[[ Data for the task open ]]

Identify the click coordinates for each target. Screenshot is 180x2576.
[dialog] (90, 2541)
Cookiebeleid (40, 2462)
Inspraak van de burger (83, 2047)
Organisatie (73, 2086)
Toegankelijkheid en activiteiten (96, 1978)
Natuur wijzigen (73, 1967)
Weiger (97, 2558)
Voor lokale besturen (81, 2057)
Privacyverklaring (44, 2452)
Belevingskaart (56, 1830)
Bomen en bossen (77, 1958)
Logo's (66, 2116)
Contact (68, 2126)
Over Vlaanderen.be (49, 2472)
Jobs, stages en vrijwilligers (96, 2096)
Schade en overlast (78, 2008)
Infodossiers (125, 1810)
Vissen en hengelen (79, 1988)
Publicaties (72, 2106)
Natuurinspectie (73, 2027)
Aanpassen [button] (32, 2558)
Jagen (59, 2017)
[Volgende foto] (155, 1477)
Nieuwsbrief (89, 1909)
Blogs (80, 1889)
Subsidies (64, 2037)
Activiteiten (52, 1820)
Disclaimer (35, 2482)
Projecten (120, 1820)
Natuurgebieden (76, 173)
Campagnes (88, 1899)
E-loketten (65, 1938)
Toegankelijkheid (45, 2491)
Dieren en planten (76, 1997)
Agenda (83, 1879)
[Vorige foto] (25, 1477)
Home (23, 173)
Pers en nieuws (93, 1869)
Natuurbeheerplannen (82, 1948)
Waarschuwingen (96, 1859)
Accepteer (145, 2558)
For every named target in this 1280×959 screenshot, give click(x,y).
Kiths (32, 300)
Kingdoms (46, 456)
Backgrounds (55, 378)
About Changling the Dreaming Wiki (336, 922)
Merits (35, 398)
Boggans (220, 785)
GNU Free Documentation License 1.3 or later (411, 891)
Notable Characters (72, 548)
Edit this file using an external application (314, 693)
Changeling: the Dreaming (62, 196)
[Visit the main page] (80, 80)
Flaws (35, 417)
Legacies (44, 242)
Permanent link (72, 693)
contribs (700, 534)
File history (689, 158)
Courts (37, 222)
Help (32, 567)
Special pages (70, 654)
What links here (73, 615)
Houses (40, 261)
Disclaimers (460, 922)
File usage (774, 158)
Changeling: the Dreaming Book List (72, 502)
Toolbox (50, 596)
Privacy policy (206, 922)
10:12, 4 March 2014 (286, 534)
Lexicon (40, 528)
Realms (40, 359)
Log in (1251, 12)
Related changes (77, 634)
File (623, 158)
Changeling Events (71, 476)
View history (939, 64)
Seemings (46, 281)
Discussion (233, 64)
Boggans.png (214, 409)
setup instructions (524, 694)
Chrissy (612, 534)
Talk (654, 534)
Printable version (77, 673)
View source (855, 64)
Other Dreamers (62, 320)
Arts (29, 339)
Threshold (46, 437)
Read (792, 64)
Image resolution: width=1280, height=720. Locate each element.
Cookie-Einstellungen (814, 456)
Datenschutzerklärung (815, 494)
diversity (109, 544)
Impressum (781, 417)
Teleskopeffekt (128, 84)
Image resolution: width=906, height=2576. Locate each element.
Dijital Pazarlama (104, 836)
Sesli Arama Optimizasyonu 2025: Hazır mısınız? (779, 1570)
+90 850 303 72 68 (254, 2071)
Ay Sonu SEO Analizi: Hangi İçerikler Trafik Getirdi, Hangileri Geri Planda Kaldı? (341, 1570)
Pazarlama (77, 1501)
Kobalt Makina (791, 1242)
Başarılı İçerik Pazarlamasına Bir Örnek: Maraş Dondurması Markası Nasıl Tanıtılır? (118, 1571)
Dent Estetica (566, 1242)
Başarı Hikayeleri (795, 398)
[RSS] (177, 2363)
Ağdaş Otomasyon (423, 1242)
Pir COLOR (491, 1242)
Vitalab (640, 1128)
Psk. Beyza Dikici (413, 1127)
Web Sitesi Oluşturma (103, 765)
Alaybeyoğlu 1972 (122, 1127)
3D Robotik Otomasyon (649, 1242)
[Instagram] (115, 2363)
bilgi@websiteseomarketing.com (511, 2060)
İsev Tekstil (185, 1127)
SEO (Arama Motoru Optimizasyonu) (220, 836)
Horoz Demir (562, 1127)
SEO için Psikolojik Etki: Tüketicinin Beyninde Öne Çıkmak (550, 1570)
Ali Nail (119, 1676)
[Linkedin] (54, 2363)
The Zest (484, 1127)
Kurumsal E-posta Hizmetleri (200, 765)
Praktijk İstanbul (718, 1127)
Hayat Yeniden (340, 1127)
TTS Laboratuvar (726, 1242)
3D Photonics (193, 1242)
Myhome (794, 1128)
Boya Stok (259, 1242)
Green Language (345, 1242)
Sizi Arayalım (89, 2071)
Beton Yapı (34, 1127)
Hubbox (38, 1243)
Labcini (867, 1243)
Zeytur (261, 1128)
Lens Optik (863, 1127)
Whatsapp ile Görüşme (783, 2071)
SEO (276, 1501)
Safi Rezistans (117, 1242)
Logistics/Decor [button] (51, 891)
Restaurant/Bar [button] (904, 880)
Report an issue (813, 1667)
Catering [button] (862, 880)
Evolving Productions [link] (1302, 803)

[[ Data for the task closed ]]

Count up the lines of the data that include "Optimizasyonu". Reply with a number only.

Answer to this task ->
2